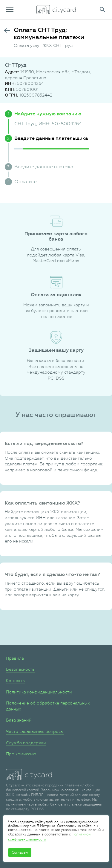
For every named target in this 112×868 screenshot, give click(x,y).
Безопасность (20, 669)
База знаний (19, 720)
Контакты (15, 681)
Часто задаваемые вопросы (35, 732)
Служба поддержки (26, 743)
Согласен (20, 852)
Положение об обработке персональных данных (48, 706)
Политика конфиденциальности (39, 692)
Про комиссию (21, 754)
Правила (15, 658)
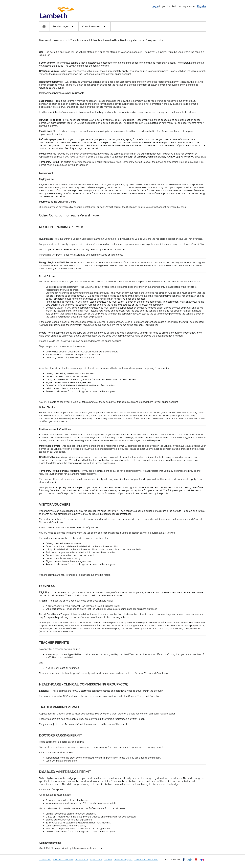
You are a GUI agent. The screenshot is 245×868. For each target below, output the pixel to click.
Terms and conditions (146, 860)
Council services (91, 27)
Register (202, 6)
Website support (124, 860)
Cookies (108, 860)
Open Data (96, 860)
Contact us (45, 860)
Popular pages (61, 27)
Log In (155, 6)
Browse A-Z (82, 860)
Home (44, 26)
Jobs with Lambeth (63, 860)
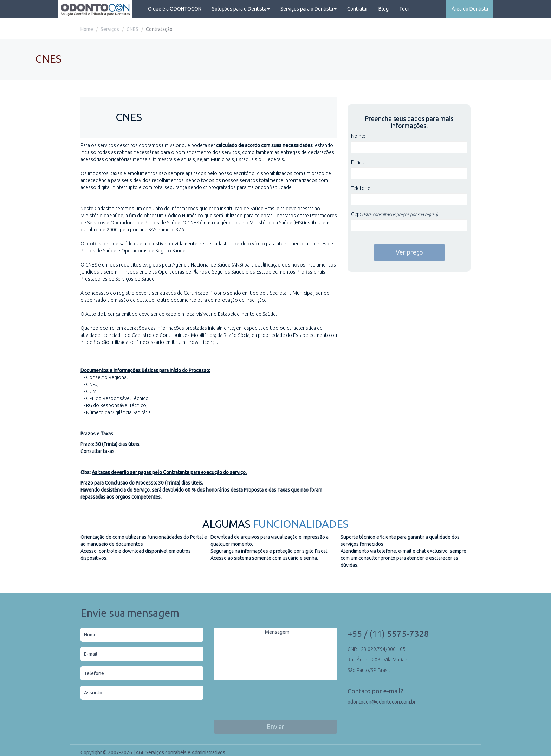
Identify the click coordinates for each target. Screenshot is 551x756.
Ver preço (409, 252)
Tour (404, 9)
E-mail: (358, 162)
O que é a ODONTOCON (175, 9)
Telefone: (361, 188)
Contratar (357, 9)
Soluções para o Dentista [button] (241, 9)
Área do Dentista (470, 9)
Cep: (395, 214)
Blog (383, 9)
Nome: (358, 136)
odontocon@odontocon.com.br (382, 702)
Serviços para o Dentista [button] (309, 9)
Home (87, 29)
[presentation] (267, 701)
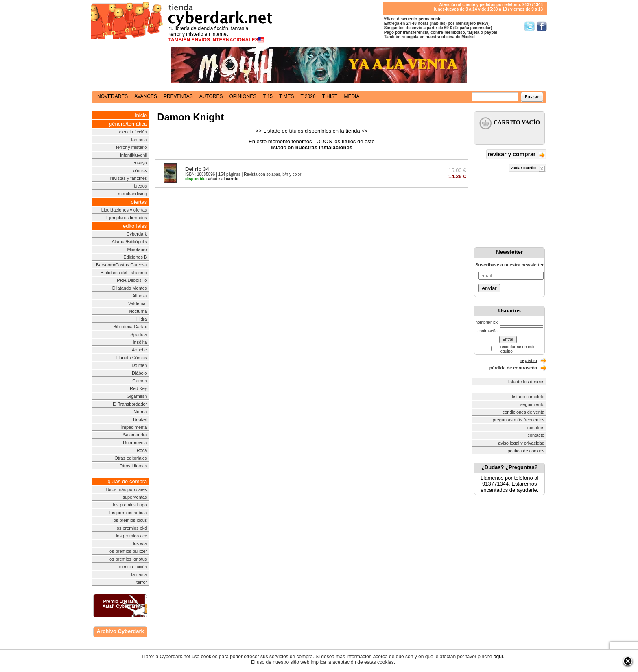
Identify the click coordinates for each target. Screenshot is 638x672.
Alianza (140, 296)
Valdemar (138, 303)
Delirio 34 (197, 169)
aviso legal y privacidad (521, 443)
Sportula (138, 334)
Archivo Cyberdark (120, 631)
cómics (140, 170)
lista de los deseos (526, 382)
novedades (112, 96)
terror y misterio (131, 147)
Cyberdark (137, 234)
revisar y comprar (516, 155)
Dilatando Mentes (130, 288)
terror (142, 582)
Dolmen (139, 365)
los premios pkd (131, 528)
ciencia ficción (133, 132)
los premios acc (131, 536)
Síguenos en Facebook (542, 26)
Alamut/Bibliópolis (129, 242)
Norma (140, 412)
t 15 (268, 96)
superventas (135, 497)
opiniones (243, 96)
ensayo (140, 163)
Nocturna (138, 311)
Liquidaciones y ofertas (124, 210)
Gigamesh (137, 396)
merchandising (133, 194)
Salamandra (135, 435)
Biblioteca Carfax (130, 327)
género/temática (128, 124)
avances (146, 96)
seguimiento (532, 404)
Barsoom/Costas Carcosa (121, 265)
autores (211, 96)
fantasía (139, 140)
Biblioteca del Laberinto (124, 273)
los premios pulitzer (128, 551)
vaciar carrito (527, 168)
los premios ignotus (128, 559)
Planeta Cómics (131, 358)
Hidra (142, 319)
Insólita (140, 342)
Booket (140, 419)
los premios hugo (130, 505)
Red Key (138, 388)
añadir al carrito (212, 179)
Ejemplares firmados (127, 218)
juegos (140, 186)
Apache (139, 350)
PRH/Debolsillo (132, 280)
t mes (286, 96)
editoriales (135, 226)
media (352, 96)
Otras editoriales (131, 458)
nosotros (536, 428)
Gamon (140, 381)
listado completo (529, 397)
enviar (489, 288)
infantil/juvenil (133, 155)
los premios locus (129, 520)
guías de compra (127, 481)
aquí (498, 657)
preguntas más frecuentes (518, 420)
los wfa (140, 543)
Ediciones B (135, 257)
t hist (330, 96)
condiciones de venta (523, 412)
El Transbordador (130, 404)
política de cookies (526, 451)
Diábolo (139, 373)
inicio (141, 115)
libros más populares (127, 489)
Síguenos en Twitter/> (529, 26)
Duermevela (135, 443)
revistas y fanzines (129, 178)
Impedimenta (134, 427)
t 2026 (308, 96)
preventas (178, 96)
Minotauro (137, 249)
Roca (142, 450)
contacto (536, 435)
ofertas (139, 202)
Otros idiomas (133, 466)
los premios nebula (128, 513)
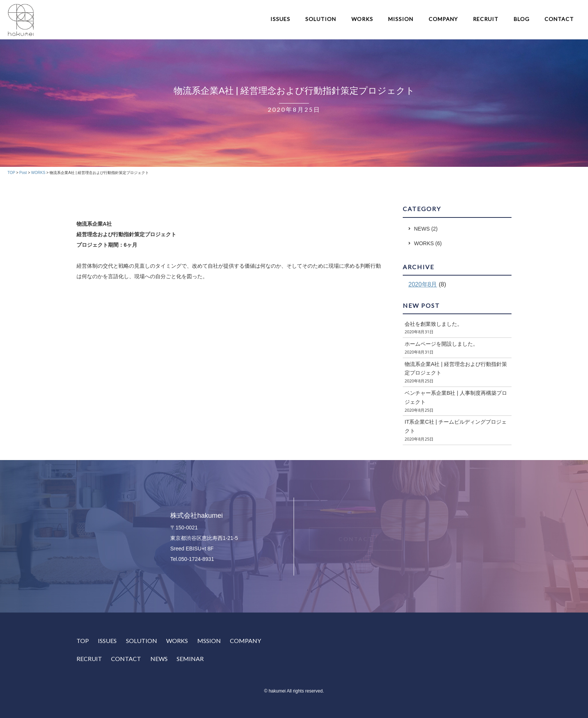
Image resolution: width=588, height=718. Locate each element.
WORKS (362, 19)
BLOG (522, 19)
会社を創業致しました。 (434, 324)
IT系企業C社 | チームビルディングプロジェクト (456, 426)
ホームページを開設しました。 (441, 344)
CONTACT (559, 19)
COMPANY (443, 19)
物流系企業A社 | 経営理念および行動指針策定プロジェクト (456, 369)
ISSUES (280, 19)
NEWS (422, 229)
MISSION (400, 19)
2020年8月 (423, 284)
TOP (82, 640)
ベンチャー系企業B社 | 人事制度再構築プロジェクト (456, 397)
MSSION (209, 640)
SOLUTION (321, 19)
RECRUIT (486, 19)
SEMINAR (190, 658)
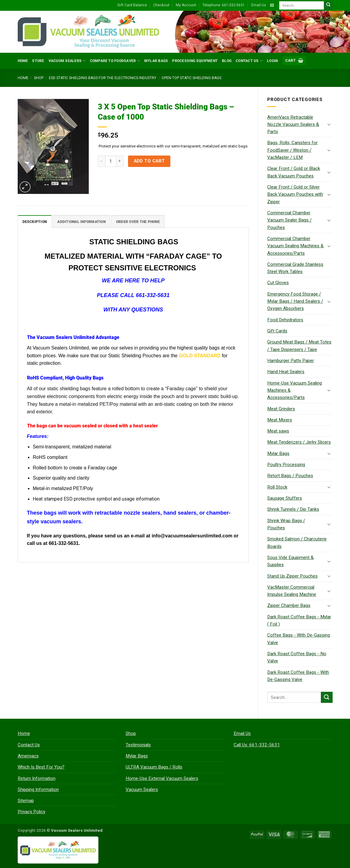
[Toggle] (329, 124)
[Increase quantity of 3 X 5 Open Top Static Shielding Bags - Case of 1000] (120, 161)
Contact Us (249, 61)
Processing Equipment (195, 61)
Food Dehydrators (285, 320)
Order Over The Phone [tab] (138, 221)
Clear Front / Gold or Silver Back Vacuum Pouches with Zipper (295, 194)
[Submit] (328, 5)
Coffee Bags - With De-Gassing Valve (298, 639)
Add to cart (149, 161)
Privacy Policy (31, 812)
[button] (294, 61)
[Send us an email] (272, 5)
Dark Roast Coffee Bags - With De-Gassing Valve (298, 676)
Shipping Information (38, 789)
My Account (186, 5)
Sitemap (26, 801)
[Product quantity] (111, 161)
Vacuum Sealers (67, 61)
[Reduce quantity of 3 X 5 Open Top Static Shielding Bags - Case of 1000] (101, 161)
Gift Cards (277, 331)
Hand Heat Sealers (286, 372)
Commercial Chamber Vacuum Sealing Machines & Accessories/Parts (295, 246)
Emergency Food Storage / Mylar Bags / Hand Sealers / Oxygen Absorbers (295, 301)
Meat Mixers (280, 420)
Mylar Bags (156, 61)
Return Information (36, 778)
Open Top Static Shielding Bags (191, 78)
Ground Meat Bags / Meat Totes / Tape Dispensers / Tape (299, 345)
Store (38, 61)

→ **WORK TO DO**:
Find every line in the data above that contains the string "Sealers" and copy each one in full.

→ **WRITTEN SOLUTION**:
Vacuum Sealers (67, 61)
Hand Heat Sealers (286, 372)
Emergency Food Storage / Mylar Bags / Hand Sealers / Oxygen Absorbers (295, 301)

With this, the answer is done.